§ **Collected data entries**
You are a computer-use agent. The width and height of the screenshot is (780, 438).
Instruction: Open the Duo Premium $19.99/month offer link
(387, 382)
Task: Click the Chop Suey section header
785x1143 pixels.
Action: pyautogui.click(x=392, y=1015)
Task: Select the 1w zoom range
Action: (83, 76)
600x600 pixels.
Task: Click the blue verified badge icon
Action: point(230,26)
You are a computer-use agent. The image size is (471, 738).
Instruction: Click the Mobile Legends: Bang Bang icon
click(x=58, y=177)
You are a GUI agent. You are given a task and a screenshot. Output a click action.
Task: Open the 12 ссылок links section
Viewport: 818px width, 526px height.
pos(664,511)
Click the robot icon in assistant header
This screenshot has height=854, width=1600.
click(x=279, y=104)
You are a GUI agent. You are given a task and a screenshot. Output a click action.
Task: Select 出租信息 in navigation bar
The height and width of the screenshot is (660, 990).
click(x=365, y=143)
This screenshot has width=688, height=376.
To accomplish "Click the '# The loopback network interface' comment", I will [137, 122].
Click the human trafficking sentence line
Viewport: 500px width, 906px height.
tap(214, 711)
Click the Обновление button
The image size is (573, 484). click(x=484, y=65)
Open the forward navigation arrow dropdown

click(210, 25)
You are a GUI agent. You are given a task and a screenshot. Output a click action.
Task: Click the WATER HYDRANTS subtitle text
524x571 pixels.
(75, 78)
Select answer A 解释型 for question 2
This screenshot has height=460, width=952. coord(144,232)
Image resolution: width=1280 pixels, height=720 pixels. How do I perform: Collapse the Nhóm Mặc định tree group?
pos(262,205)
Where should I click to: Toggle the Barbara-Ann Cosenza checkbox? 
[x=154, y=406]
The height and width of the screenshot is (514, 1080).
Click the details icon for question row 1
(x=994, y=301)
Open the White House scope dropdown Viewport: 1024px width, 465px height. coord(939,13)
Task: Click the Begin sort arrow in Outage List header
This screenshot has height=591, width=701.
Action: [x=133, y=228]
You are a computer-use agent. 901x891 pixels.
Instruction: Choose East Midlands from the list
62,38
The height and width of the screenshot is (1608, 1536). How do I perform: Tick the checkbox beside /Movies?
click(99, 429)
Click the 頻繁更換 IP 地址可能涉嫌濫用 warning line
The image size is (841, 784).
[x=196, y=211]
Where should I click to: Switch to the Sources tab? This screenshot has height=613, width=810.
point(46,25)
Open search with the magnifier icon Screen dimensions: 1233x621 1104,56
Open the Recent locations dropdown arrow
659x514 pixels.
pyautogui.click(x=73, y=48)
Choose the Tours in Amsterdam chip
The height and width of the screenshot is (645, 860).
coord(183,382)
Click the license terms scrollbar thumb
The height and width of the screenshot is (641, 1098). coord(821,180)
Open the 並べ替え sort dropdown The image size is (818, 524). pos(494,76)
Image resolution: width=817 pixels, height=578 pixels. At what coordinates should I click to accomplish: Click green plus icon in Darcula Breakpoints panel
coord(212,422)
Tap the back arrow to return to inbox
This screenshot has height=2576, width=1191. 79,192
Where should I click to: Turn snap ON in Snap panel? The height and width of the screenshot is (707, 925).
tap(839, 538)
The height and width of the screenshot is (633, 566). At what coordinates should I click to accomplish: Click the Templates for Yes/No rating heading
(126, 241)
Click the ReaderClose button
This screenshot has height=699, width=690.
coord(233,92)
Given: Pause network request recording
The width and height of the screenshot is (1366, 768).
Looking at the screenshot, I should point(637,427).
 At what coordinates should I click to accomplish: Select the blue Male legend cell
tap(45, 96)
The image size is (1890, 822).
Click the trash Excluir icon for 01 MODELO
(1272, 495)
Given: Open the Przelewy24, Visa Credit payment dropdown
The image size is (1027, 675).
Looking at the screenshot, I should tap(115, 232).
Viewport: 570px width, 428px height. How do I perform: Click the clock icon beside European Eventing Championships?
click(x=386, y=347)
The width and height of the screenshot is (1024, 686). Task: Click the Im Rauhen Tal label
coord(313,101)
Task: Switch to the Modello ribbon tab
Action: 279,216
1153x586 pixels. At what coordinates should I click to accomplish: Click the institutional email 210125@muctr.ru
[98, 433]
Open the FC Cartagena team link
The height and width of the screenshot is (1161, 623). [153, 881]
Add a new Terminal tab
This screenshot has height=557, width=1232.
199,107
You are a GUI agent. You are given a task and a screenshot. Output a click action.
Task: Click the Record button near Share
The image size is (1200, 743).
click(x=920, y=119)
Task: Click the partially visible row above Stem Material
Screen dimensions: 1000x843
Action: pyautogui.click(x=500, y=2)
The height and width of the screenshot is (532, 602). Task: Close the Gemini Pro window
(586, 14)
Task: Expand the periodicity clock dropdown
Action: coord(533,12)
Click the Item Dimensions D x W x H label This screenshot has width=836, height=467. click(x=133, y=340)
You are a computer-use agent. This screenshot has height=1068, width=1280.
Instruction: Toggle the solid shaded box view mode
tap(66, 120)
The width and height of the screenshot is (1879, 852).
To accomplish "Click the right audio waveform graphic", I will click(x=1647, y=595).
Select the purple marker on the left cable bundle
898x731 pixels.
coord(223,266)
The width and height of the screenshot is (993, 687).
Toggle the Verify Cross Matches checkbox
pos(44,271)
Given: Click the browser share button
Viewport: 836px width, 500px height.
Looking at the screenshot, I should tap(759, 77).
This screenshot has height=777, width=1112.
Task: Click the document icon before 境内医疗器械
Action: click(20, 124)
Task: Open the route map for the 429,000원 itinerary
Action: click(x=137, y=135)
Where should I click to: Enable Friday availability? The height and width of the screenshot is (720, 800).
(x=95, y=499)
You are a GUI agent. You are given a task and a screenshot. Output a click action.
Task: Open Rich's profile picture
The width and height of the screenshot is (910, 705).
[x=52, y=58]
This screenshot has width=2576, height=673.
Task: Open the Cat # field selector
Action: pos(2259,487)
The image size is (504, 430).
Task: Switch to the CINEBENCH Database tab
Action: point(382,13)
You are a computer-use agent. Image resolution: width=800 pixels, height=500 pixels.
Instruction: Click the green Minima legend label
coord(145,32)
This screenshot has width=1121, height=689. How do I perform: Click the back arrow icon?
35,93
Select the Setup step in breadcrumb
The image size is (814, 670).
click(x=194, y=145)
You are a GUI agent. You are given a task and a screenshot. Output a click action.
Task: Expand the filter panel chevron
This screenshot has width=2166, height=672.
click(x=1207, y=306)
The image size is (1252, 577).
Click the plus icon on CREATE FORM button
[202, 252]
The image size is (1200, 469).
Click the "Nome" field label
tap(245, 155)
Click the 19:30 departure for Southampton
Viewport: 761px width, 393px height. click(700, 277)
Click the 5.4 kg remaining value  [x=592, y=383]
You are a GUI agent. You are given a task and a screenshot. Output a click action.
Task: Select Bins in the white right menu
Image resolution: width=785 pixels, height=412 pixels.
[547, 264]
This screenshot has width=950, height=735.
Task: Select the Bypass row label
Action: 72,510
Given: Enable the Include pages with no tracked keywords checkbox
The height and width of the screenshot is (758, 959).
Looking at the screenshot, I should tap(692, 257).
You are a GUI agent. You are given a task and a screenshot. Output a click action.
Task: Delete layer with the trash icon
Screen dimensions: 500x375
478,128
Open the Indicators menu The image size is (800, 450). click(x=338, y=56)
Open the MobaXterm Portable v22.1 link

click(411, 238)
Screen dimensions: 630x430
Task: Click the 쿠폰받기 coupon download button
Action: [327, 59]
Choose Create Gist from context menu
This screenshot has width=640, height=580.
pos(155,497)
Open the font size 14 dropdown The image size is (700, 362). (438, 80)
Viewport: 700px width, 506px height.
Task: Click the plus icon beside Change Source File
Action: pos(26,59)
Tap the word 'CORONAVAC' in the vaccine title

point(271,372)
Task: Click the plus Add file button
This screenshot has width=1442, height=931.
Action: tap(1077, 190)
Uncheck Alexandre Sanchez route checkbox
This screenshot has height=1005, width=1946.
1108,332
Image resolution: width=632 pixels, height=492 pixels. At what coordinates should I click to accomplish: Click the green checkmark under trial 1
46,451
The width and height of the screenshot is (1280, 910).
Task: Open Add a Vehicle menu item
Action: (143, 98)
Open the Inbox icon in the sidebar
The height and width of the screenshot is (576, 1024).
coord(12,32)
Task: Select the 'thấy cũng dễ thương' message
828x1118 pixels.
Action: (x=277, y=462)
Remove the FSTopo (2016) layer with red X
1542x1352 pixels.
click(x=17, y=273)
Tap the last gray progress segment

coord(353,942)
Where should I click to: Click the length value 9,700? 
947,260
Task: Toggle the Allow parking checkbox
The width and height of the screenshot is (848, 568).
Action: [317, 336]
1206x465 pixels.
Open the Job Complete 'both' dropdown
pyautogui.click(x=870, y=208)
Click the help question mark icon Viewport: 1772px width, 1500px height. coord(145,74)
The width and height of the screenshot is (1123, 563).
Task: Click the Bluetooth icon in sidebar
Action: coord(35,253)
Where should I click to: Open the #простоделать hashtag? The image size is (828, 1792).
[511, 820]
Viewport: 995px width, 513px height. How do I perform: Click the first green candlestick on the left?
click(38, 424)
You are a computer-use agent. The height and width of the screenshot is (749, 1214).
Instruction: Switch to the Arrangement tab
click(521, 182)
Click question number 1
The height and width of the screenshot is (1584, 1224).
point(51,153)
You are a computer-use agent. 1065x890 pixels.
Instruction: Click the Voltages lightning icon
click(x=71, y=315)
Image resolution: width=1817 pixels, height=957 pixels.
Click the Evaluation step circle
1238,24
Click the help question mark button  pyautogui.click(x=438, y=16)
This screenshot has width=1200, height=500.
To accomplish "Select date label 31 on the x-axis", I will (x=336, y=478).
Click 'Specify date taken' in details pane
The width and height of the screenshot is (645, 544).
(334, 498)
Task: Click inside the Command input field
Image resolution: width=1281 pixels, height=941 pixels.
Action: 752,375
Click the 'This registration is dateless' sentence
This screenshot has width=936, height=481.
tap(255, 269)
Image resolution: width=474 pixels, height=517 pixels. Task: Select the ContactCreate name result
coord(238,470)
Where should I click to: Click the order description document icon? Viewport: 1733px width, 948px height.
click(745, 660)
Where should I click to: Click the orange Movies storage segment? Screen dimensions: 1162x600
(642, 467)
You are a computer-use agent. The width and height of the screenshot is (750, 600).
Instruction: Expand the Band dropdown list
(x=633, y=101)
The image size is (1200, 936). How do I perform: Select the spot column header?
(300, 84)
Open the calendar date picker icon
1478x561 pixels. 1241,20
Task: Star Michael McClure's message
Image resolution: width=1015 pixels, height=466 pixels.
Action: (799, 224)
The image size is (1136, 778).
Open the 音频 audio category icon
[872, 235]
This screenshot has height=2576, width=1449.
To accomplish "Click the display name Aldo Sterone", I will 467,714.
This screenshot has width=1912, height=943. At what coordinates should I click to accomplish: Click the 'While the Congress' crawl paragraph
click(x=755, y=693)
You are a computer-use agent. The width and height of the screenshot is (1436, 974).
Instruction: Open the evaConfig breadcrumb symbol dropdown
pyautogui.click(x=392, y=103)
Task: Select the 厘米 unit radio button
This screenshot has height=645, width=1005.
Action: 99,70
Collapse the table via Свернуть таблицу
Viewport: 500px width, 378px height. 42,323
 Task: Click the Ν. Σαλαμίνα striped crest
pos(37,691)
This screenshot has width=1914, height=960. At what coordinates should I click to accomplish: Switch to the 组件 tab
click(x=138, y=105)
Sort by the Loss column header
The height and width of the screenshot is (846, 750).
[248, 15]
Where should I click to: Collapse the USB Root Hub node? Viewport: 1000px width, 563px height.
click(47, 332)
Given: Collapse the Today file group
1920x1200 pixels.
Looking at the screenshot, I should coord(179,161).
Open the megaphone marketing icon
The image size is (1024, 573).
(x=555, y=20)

§ **DESCRIPTION OF THE TASK**
Take the stretch of lines above from the one containing "Click question number 1" through the one containing "Task: Click inside the Command input field" and repeat it exactly, adding no other line.

§ **TASK SOLUTION**
Click question number 1
The height and width of the screenshot is (1584, 1224).
point(51,153)
You are a computer-use agent. 1065x890 pixels.
Instruction: Click the Voltages lightning icon
click(x=71, y=315)
Image resolution: width=1817 pixels, height=957 pixels.
Click the Evaluation step circle
1238,24
Click the help question mark button  pyautogui.click(x=438, y=16)
This screenshot has width=1200, height=500.
To accomplish "Select date label 31 on the x-axis", I will (x=336, y=478).
Click 'Specify date taken' in details pane
The width and height of the screenshot is (645, 544).
(334, 498)
Task: Click inside the Command input field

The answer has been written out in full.